ESPN is usually associated with sports nuts, but the big potential theoretical upside of Project ESPN Marketplace is in monetizing casual fans. Amazon Prime Video Channels and Apple Channels have created the paradigm for this concept. Prime Video Channels, for instance, boasts more than 240 channels distributed to Prime subscribers globally, with more than 160 channels in the U.S. as of 2018. It doesn’t replace services like HBO Max or Disney+ but rather supplements those outlets by recreating its own veritable bundle for the ease of customers looking to house all of their streaming needs in one place (and takes a small but meaningful percentage of the subscription fee). Apple does the same, both through its Apple TV+ streaming homepage and in its App Store.
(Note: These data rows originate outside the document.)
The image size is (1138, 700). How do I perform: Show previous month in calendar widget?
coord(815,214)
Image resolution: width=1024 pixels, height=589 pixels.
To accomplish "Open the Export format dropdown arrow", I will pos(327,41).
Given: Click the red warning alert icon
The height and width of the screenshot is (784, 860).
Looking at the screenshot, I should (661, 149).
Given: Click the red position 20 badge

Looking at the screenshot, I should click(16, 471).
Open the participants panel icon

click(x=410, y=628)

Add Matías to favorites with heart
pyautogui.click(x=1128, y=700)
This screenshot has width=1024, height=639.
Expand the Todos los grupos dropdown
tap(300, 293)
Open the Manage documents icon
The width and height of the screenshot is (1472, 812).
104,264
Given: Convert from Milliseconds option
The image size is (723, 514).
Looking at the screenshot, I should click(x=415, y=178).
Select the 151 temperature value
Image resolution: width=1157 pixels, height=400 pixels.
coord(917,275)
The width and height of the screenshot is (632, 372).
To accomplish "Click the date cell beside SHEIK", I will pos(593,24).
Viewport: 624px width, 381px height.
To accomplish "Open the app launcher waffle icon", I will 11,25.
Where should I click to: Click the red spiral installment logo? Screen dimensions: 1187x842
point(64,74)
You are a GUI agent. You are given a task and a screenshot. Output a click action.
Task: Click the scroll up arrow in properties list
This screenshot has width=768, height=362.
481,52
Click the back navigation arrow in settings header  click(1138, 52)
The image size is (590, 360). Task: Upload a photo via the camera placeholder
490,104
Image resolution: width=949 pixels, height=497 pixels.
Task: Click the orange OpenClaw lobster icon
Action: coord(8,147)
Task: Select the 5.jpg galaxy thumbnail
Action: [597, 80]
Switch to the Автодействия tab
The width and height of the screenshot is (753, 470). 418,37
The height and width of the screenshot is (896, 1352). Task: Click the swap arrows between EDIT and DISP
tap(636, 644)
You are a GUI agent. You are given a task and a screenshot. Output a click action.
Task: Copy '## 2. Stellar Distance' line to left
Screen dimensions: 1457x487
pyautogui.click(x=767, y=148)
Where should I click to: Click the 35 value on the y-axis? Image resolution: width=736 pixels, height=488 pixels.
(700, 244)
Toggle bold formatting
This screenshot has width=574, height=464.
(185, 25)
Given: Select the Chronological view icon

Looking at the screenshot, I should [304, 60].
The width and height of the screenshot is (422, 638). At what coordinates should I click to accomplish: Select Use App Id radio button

These services have become more valuable as streaming has become more complicated. The same dynamic is taking place in live sports. As more broadcasts move to Peacock, Paramount+, Apple, Prime, Hulu and, of course, ESPN+, the more opportunity there is for ESPN. Casual fans who wanted to watch a game airing on FS1, for example, might prefer accessing it through an easy-to-use and easy-to-cancel streaming platform, like ESPN Marketplace, rather than signing up for cable or YouTube TV. The value of ESPN Marketplace again only increases theoretically as one considers the various ways that decaying regional sports networks are trying to reach customers. ESPN could provide some structure to the market. The business’s cut of subscriber or sign up fees could also represent meaningful passive revenue.

And the market is only growing. Younger sports fans are turning to streaming first to watch sports that were previously only on cable, and a hub that directs casual fans to these services can help ESPN discover additional revenue. To wit: while the overall ratings for Thursday Night Football dropped during its first season on Amazon, there was a rise in young viewers. Clearly, moving TNF to streaming cannibalized some viewership, but it also helped the game with the next generation.

The biggest issue that I can foresee is that ESPN’s hub doesn’t really solve for the main issue facing sports. Diehard fans don’t need a hub to tell them where to watch a game, and casual fans aren’t turning to ESPN to find out. Google solved for discovery, but it didn’t solve subscription fatigue. Trying to focus on converting the casual fan requires more than just acting as an information aggregator. ESPN doesn’t solve for the paywall issue of subscribing to a new service for more than a single game, and it doesn’t solve for the issue of the ephemeral nature associated with those big sporting moments that make casual fans want to tune in. It’s here that major money is made to be had, and it’s here that no one, not even ESPN’s aggregation concept, has solved.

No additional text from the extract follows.